Document segment ▸
[Start of Attachment]
Neuroprotective Strategies in Parkinson's Disease Using the Models of 6‐Hydroxydopamine and MPTPa

Abstract

The etiology of Parkinson's disease is not known. Nevertheless a significant body of biochemical data from human brain autopsy studies and those from animal models point to an on going process of oxidative stress in the substantia nigra which could initiate dopaminergic neurodegeneration. It is not known whether oxidative stress is a primary or secondary event. Nevertheless, oxidative stress as induced by neurotoxins 6‐hydroxydopamine and MPTP (N‐methyl‐4‐phenyl‐1,2,3,6‐tetrahydropyridine) has been used in animal models to investigate the process of neurodegeneration with intend to develop antioxidant neuroprotective drugs. It is apparent that in these animal models radical scavengers, iron chelators, dopamine agonists, nitric oxide synthase inhibitors and certain calcium channel antagonists do induce neuroprotection against such toxins if given prior to the insult. Furthermore, recent work from human and animal studies has provided also evidence for an inflammatory process. This expresses itself by proliferation of activated microglia in the substantia nigra, activation and translocation of transcription factors, NF κ‐β and elevation of cytotoxic cytokines TNFα, IL1‐β, and IL6. Both radical scavengers and iron chelators prevent LPS (lipopolysaccharide) and iron induced activation of NF κ‐B. If an inflammatory response is involved in Parkinson's disease it would be logical to consider antioxidants and the newly developed non‐steroid anti‐inflammatory drugs such as COX2 (cyclo‐oxygenase) inhibitors as a form of treatment. However to date there has been little or no success in the clinical treatment of neurodegenerative diseases per se (Parkinson's disease, ischemia etc.), where neurons die, while in animal models the same drugs produce neuroprotection. This may indicate that either the animal models employed are not reflective of the events in neurodegenerative diseases or that because neuronal death involves a cascade of events, a single neuroprotective drug would not be effective. Thus, consideration should be given to multi‐neuroprotective drug therapy in Parkinson's disease, similar to the approach taken in AIDS and cancer therapy.
[End of Attachment]
Records ▸
[Start of Attachment]
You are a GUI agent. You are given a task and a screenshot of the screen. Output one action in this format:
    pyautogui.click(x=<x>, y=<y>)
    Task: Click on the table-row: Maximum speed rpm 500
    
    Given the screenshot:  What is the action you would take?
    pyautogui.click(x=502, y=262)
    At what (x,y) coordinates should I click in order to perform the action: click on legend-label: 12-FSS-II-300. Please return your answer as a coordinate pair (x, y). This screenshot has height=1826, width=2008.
[End of Attachment]
Task objective ▸
Name every class of agent that the abstract on neuroprotective strategies in Parkinson's disease says induces neuroprotection against 6‐hydroxydopamine and MPTP in animal models when given before the insult. The records come from a different source than the abstract.

Task response ▸
- Radical scavengers
- Iron chelators
- Dopamine agonists
- Nitric oxide synthase inhibitors
- Certain calcium channel antagonists